— DESCRIPTION OF THE TASK —
Set down all of the data exactly. Pictures stay out of the copy.

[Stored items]
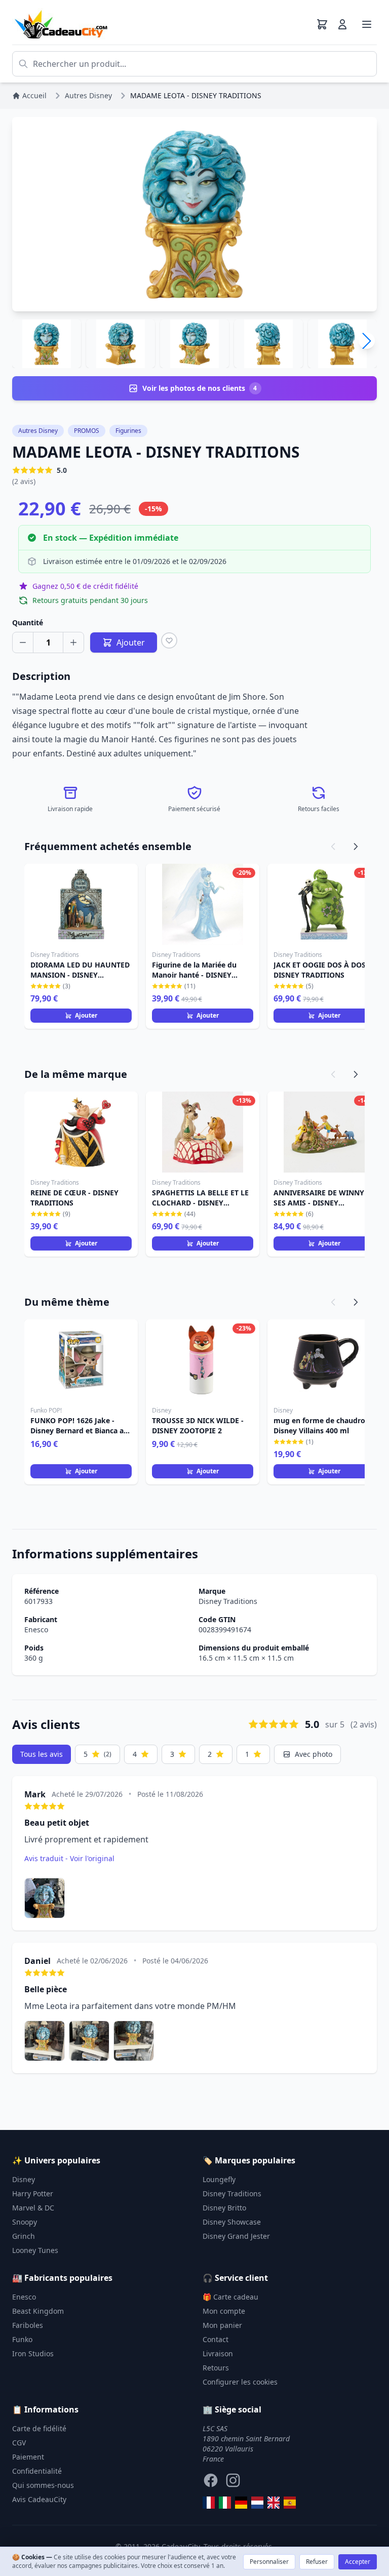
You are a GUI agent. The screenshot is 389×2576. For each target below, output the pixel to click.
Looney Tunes (35, 2250)
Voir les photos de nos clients (199, 388)
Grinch (23, 2236)
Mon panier (222, 2325)
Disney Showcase (232, 2222)
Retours (216, 2367)
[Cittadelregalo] (225, 2503)
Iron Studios (33, 2353)
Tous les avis (41, 1754)
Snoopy (24, 2222)
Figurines (128, 430)
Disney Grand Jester (236, 2236)
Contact (215, 2339)
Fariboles (27, 2325)
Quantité (27, 622)
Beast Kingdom (38, 2311)
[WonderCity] (241, 2503)
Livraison (218, 2353)
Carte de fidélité (39, 2428)
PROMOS (86, 430)
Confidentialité (37, 2471)
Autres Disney (38, 430)
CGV (19, 2442)
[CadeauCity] (209, 2503)
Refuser (317, 2561)
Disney (23, 2179)
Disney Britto (224, 2207)
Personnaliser (269, 2561)
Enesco (36, 1629)
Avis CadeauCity (39, 2499)
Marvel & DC (33, 2207)
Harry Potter (32, 2193)
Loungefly (219, 2179)
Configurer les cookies (240, 2382)
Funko (22, 2339)
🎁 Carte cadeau (230, 2297)
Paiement (28, 2457)
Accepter (357, 2561)
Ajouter (86, 1015)
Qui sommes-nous (43, 2485)
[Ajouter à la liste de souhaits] (169, 640)
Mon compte (224, 2311)
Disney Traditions (228, 1601)
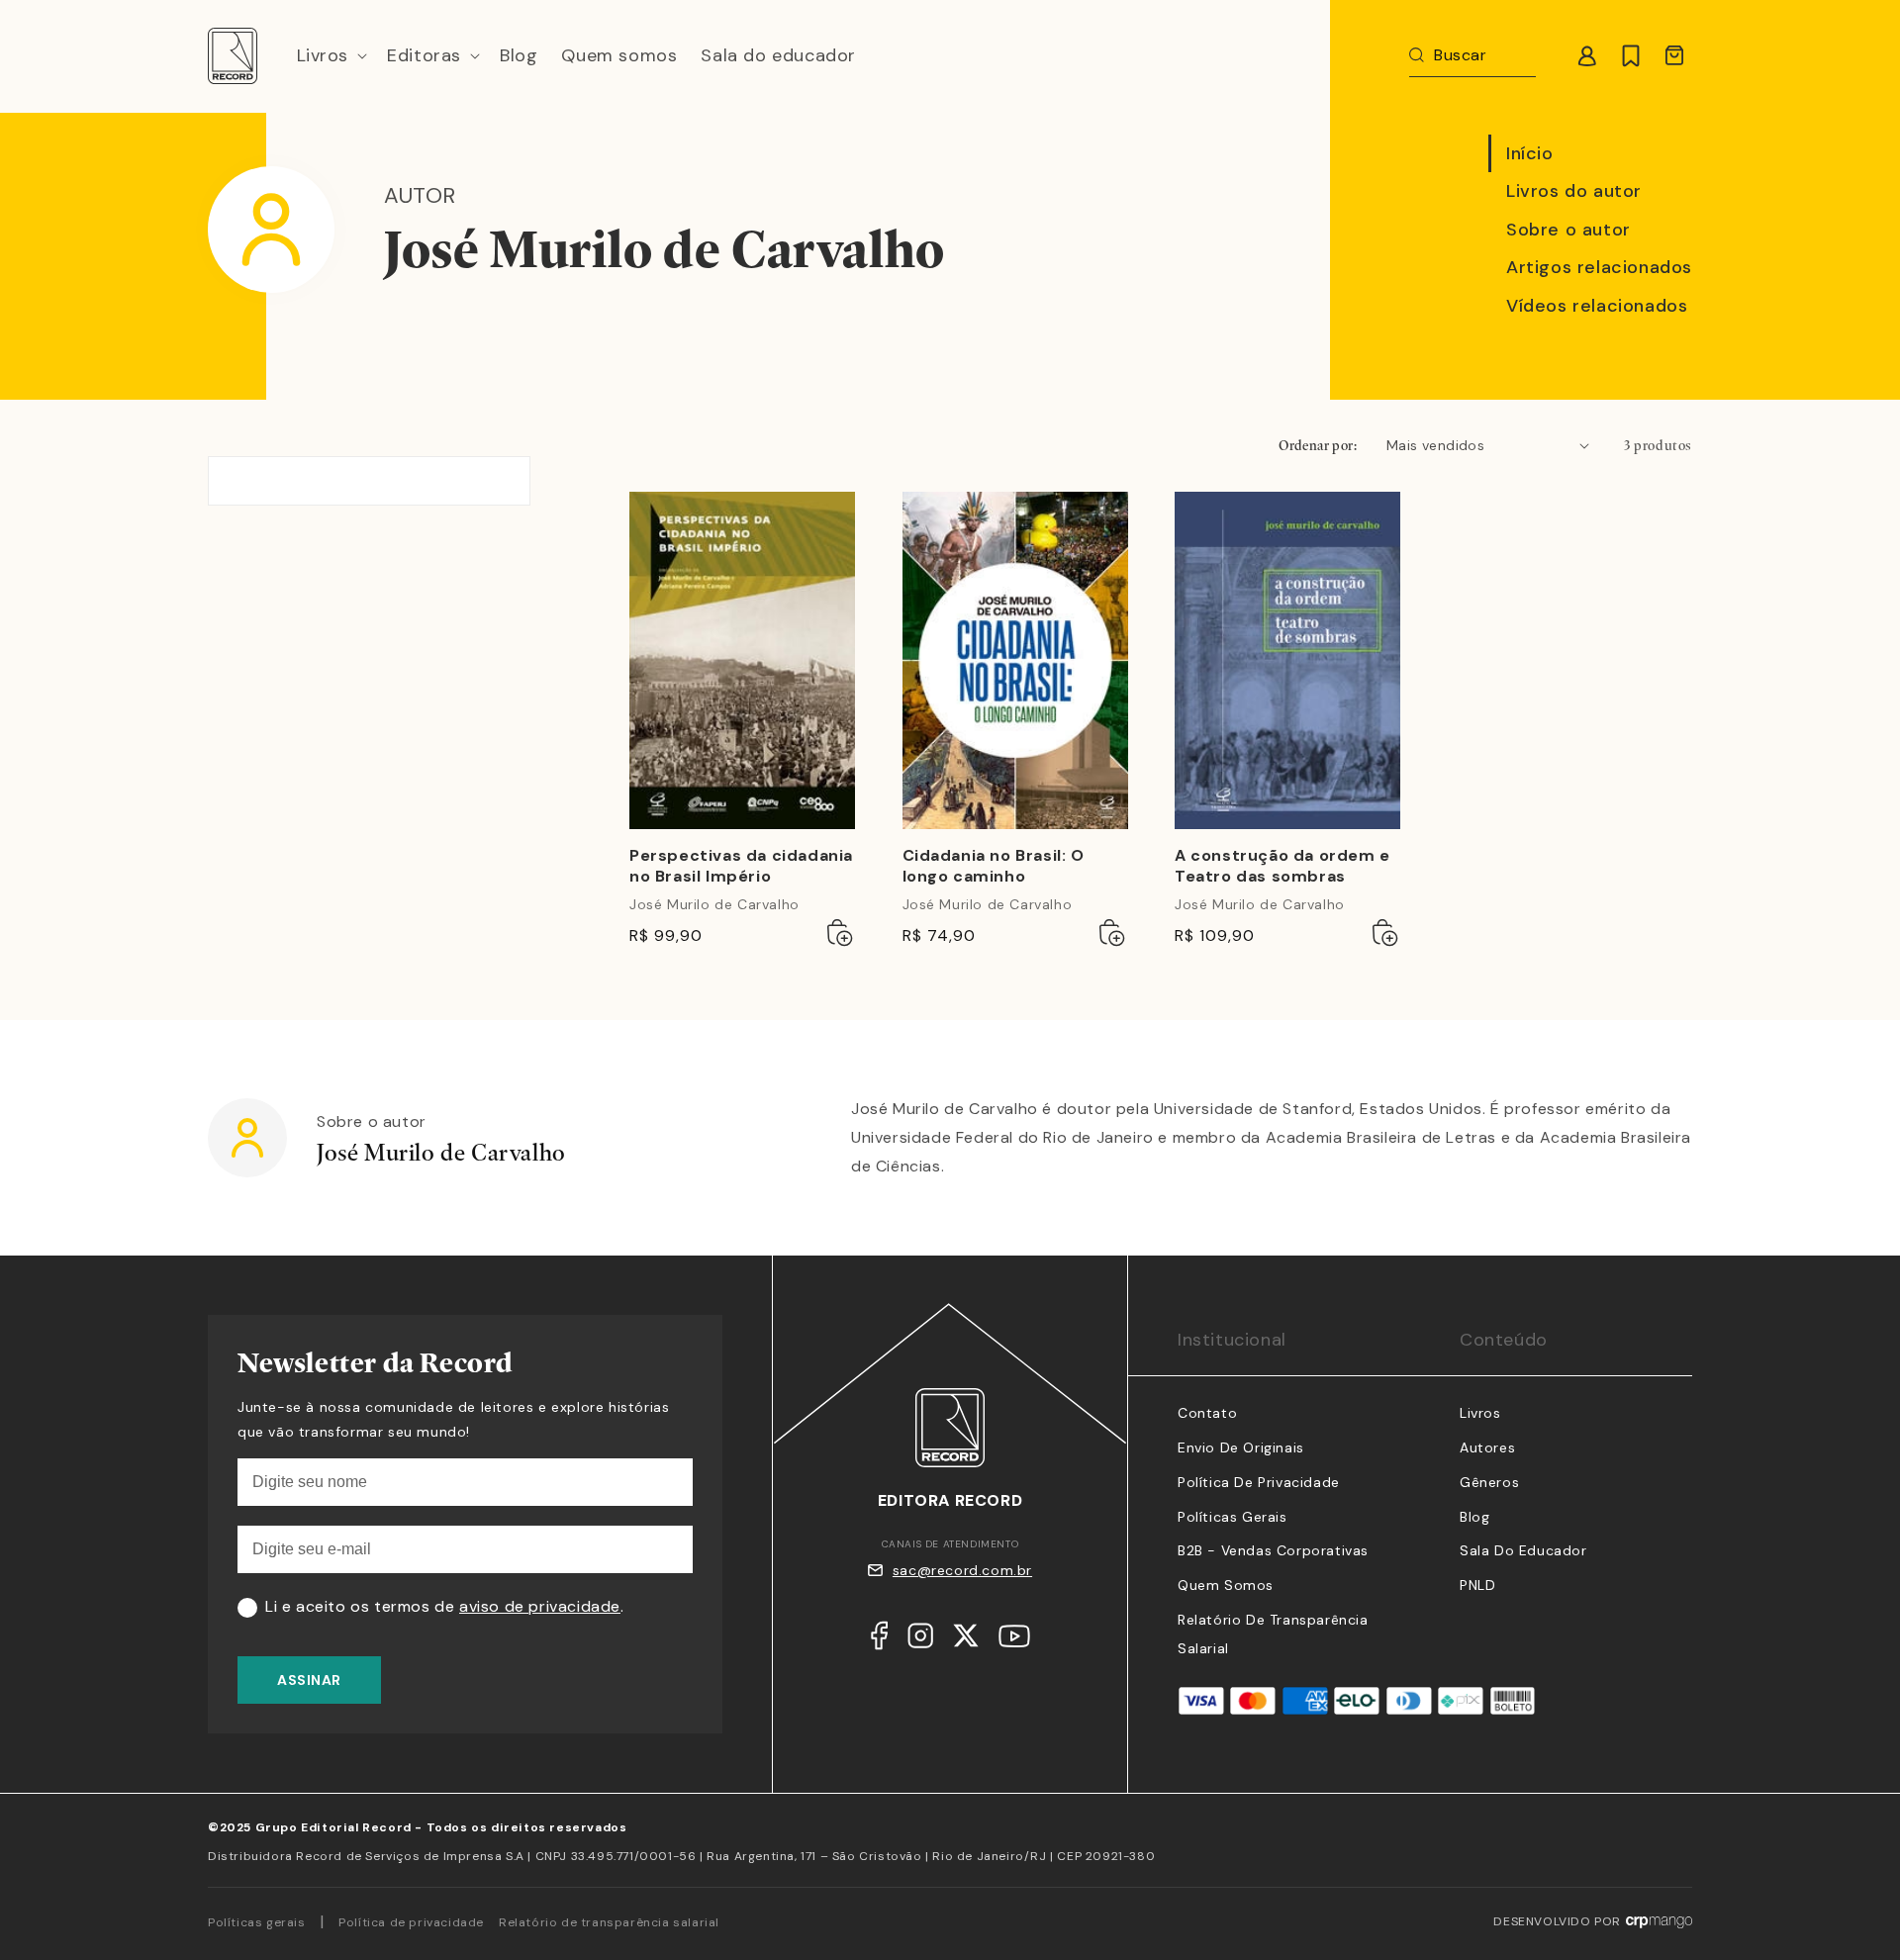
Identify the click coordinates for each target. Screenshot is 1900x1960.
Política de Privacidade (1259, 1482)
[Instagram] (920, 1640)
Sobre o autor (1568, 229)
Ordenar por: (1318, 445)
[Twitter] (966, 1640)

— WRITTEN RESPONSE —
You are a GUI agent. The screenshot is 389×2576. For each target below, output the pixel to click.
Looney Tunes (35, 2250)
Voir les photos de nos clients (199, 388)
Grinch (23, 2236)
Mon panier (222, 2325)
Disney Showcase (232, 2222)
Retours (216, 2367)
[Cittadelregalo] (225, 2503)
Iron Studios (33, 2353)
Tous les avis (41, 1754)
Snoopy (24, 2222)
Figurines (128, 430)
Disney Grand Jester (236, 2236)
Contact (215, 2339)
Fariboles (27, 2325)
Quantité (27, 622)
Beast Kingdom (38, 2311)
[WonderCity] (241, 2503)
Livraison (218, 2353)
Carte de fidélité (39, 2428)
PROMOS (86, 430)
Confidentialité (37, 2471)
Autres Disney (38, 430)
CGV (19, 2442)
[CadeauCity] (209, 2503)
Refuser (317, 2561)
Disney (23, 2179)
Disney Britto (224, 2207)
Personnaliser (269, 2561)
Enesco (36, 1629)
Avis CadeauCity (39, 2499)
Marvel & DC (33, 2207)
Harry Potter (32, 2193)
Loungefly (219, 2179)
Configurer les cookies (240, 2382)
Funko (22, 2339)
🎁 Carte cadeau (230, 2297)
Paiement (28, 2457)
Accepter (357, 2561)
Ajouter (86, 1015)
Qui sommes-nous (43, 2485)
[Ajouter à la liste de souhaits] (169, 640)
Mon compte (224, 2311)
Disney Traditions (228, 1601)
Identify the click coordinates for each target. Screenshot is 1900x1960.
Política de Privacidade (1259, 1482)
[Instagram] (920, 1640)
Sobre o autor (1568, 229)
Ordenar por: (1318, 445)
[Twitter] (966, 1640)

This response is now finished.